Though controversial to some degree, MOOCs have emerged as a legitimate alternative to physical classes. California is considering using MOOCs to address some of public education's major problems: oversubscribed classes.

California looking at MOOCs to solve the challenges of public education


The emergence and sudden boom of MOOCs has been raising questions about the future of higher education, and more specifically whether online courses can replace physical classes. MOOCs - Massive Open Online Courses - are online courses accessible to anyone with an Internet connection. While a majority of American university presidents do find value in online classes and believe them to be beneficial, whether and how to integrate them into the existing educational system is still being discussed – and controversial.

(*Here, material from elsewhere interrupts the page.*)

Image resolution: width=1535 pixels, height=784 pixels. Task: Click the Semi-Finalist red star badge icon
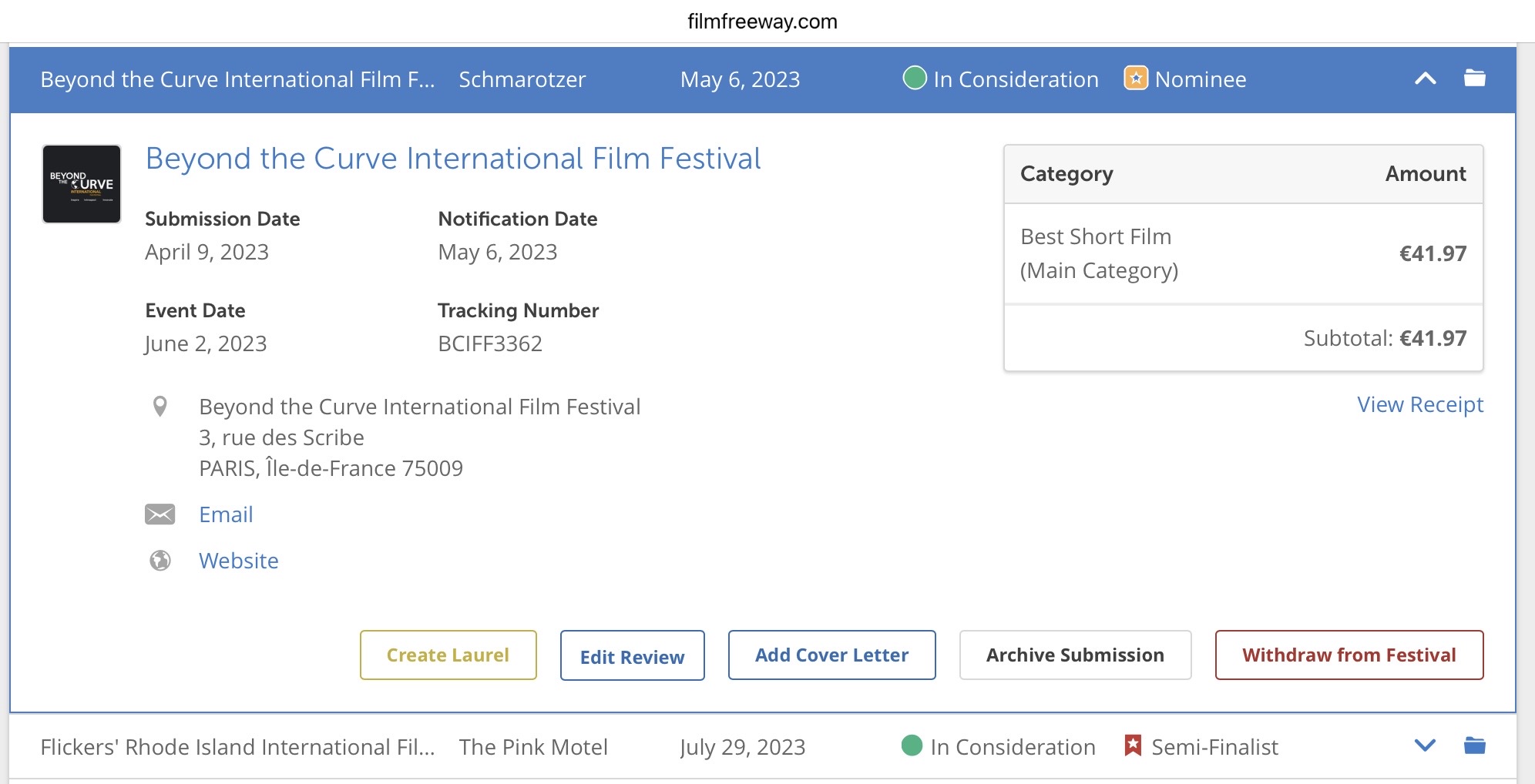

The State of California, however, might soon be the first one to use MOOCs to fix over registration problems in state colleges. Darrell Steinberg, President pro tem of the California State Senate, introduced a bill this week, that would require state colleges to give academic credits to students who follow an online course if the class they choose is already full on campus.

Addressing the problem of oversubscribed classes

According to 20mm, who first announced the news, Senator Steinberg explained that the state’s 112 community colleges “each had an average of 7,000 enrolled students who were on waiting lists.” On top of this, only 16 percent of the 420,000-student, 23-campus California State University graduate within four years - partly because they can’t register in the classes they need. “We want to be the first state in the nation to make this promise: no college student in California will be denied the right to move through their education because they couldn’t get a seat in the course they needed,” said Darrell Steinberg. “That’s the motivation for this.” Students would only get credit for faculty-approved MOOCs, which will likely be free. This, of course, implies courses available through private vendors and startups like Udacity for instance.

Similar programs already launched

Earlier this year, the San Jose State University announced the launch of a pilot program in partnership with Udacity. The San Jose State Plus program will offer courses to SJSU and non-SJSU students, who in return can receive academic credits. The pilot program started with 2 math courses and one statistics course. Classes are taught by SJSU professors only. In a Whitepaper he published about the future of American higher education, SJSU President Mohammad Qayoumi explains: “Educational institutions urgently need new approaches to teaching and assessing learning that are personalized, collaborative, engaging and that relate to real-world, 21st-century problems. The good news is that we have powerful tools to address the challenges we face.” A hope that might soon be answered if the proposed bill is approved by Californian Senate.